• DATA FOR THIS TASK:
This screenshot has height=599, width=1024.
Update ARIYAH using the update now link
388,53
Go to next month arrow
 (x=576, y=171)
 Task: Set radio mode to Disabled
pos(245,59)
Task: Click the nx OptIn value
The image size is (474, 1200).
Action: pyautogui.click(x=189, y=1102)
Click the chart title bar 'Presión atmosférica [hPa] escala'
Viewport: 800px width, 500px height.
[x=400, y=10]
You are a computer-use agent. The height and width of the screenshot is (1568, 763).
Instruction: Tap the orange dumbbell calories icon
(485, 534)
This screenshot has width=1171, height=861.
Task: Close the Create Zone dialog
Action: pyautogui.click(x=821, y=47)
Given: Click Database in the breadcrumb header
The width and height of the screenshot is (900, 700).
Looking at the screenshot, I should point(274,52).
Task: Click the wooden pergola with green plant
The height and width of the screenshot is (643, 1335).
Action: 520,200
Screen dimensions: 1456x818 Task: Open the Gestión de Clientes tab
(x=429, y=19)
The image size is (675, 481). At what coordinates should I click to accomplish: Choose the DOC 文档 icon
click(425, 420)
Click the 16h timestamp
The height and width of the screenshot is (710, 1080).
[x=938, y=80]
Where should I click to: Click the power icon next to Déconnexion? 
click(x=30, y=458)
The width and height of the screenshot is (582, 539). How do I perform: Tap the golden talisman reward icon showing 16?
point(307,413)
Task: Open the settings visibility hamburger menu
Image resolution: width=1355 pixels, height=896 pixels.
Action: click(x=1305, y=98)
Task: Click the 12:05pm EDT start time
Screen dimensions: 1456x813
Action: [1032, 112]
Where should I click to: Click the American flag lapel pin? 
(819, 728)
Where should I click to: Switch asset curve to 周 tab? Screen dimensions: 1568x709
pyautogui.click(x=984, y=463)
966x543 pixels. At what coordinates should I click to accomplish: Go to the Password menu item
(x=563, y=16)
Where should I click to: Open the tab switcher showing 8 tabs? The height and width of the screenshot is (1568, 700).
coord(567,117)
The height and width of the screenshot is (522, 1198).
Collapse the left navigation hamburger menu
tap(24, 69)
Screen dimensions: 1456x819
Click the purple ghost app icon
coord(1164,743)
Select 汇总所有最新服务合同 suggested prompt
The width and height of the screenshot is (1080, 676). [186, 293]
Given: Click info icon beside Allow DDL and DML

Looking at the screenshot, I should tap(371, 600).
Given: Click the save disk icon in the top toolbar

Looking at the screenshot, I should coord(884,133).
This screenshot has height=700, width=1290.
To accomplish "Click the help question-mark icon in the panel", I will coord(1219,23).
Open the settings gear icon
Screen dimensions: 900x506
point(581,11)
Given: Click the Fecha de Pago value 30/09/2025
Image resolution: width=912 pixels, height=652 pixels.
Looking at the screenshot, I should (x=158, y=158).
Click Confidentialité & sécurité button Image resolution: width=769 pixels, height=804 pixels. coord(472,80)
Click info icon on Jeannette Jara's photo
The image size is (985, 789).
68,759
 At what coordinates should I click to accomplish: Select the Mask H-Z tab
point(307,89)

• EXERCISE DETAILS: Your answer must be the lines from the one containing "Screen dimensions: 900x506" through the last line of the entries, copied exactly, with no other lines.

• EXERCISE RESULT:
Screen dimensions: 900x506
point(581,11)
Given: Click the Fecha de Pago value 30/09/2025
Image resolution: width=912 pixels, height=652 pixels.
Looking at the screenshot, I should (x=158, y=158).
Click Confidentialité & sécurité button Image resolution: width=769 pixels, height=804 pixels. coord(472,80)
Click info icon on Jeannette Jara's photo
The image size is (985, 789).
68,759
 At what coordinates should I click to accomplish: Select the Mask H-Z tab
point(307,89)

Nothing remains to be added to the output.